ASSIGNED TASK:
Begin at the line holding "Open the hamburger menu icon" and set down exactly each line through the last one below, omitting pictures. Include nothing else.

-------- RECORD EXCERPTS

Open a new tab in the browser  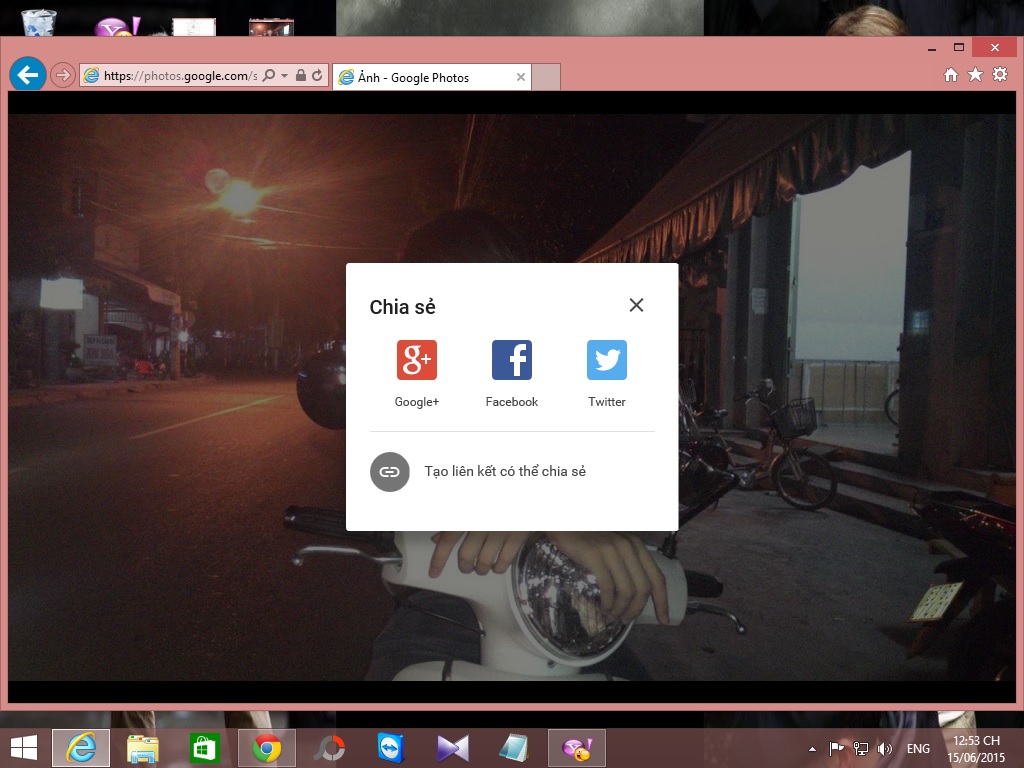click(546, 77)
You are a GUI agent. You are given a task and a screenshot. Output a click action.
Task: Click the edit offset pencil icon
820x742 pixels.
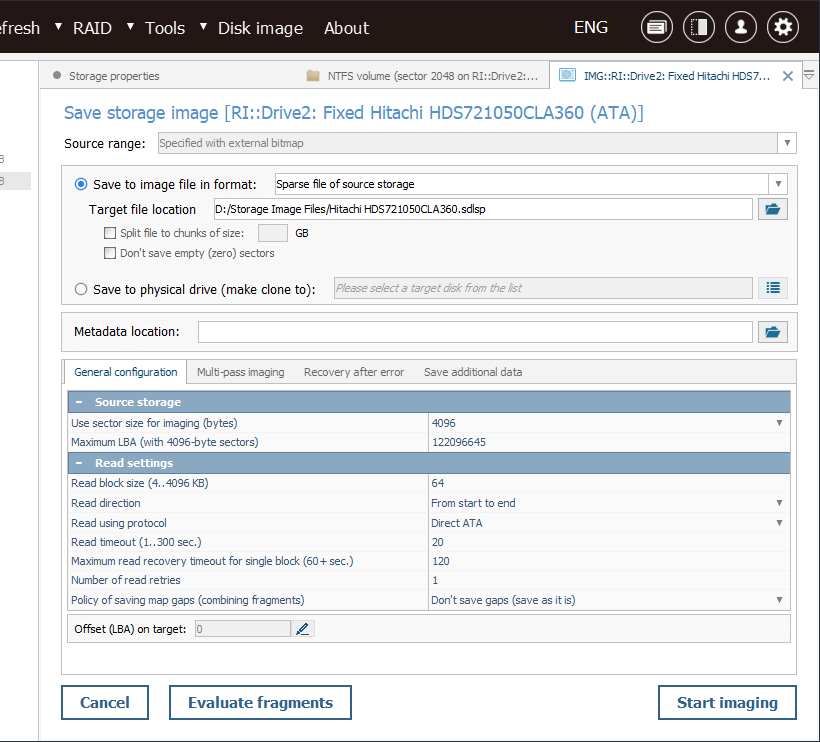point(304,629)
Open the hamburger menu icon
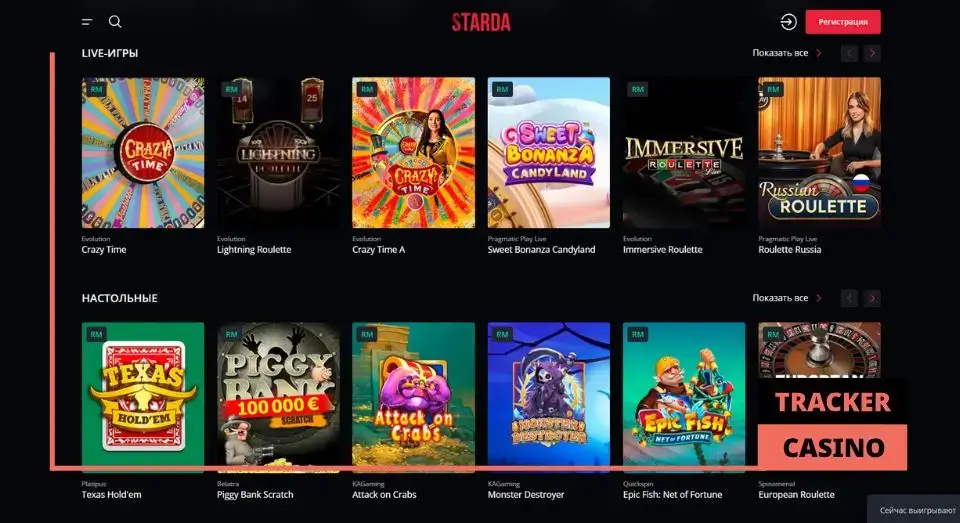This screenshot has width=960, height=523. [x=87, y=22]
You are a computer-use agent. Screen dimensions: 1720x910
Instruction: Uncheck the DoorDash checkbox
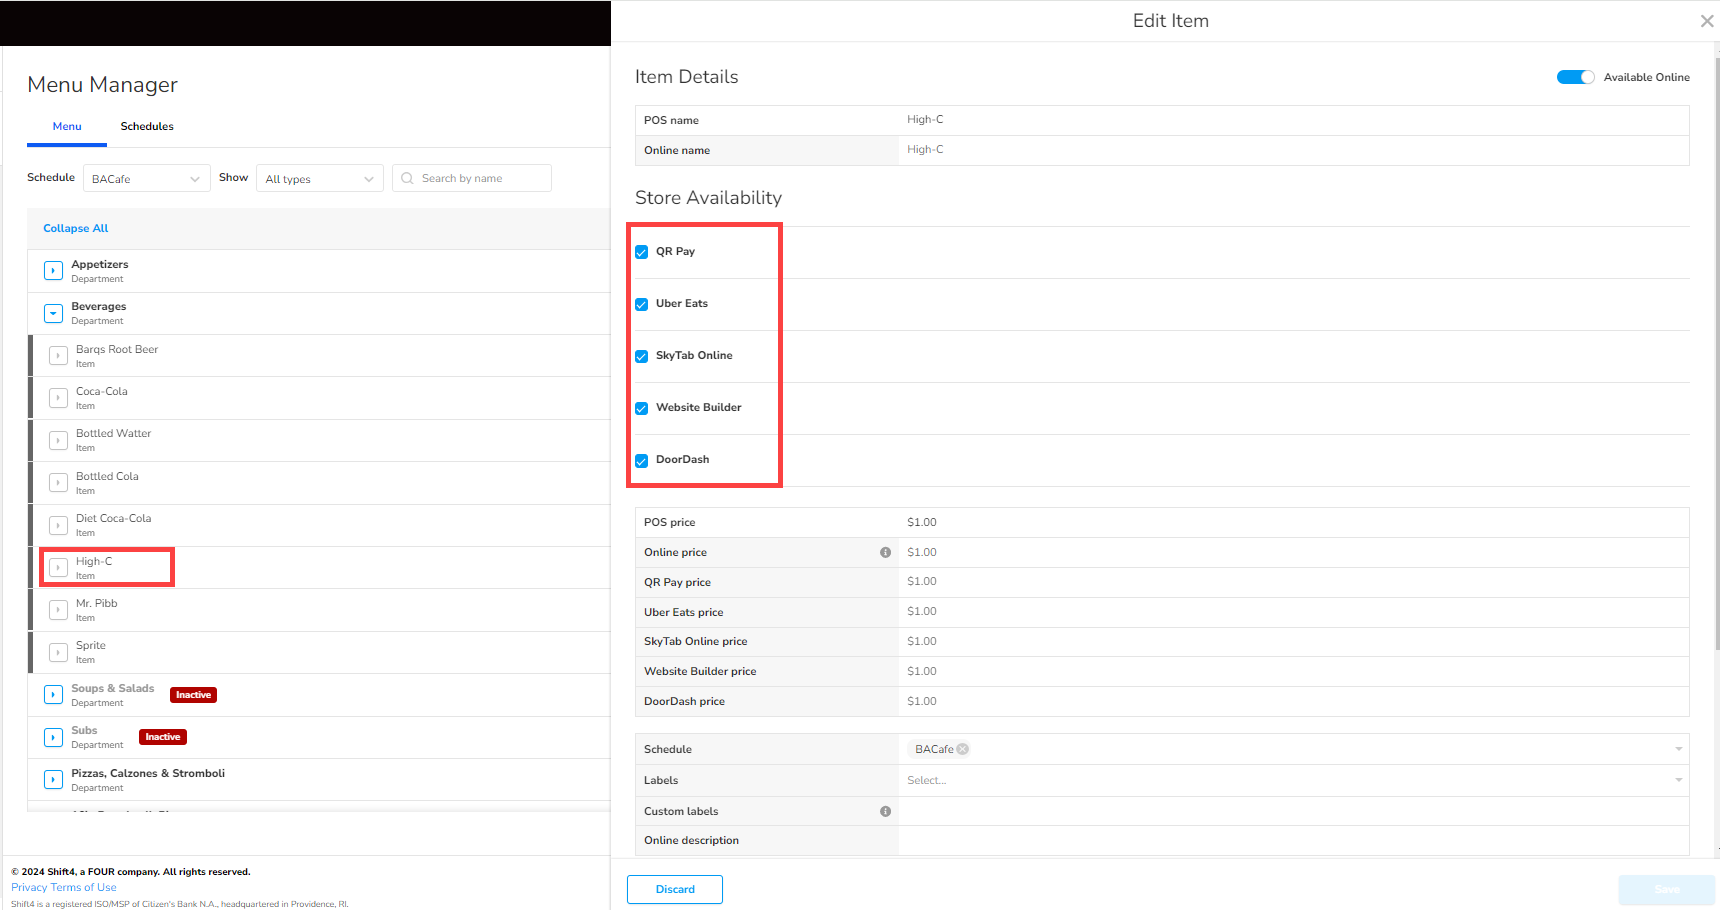(x=642, y=460)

----------------

WORKED SOLUTION:
Open the hamburger menu icon
This screenshot has width=960, height=523. [x=87, y=22]
You are a computer-use agent. Screen dimensions: 1720x910
Instruction: Uncheck the DoorDash checkbox
(x=642, y=460)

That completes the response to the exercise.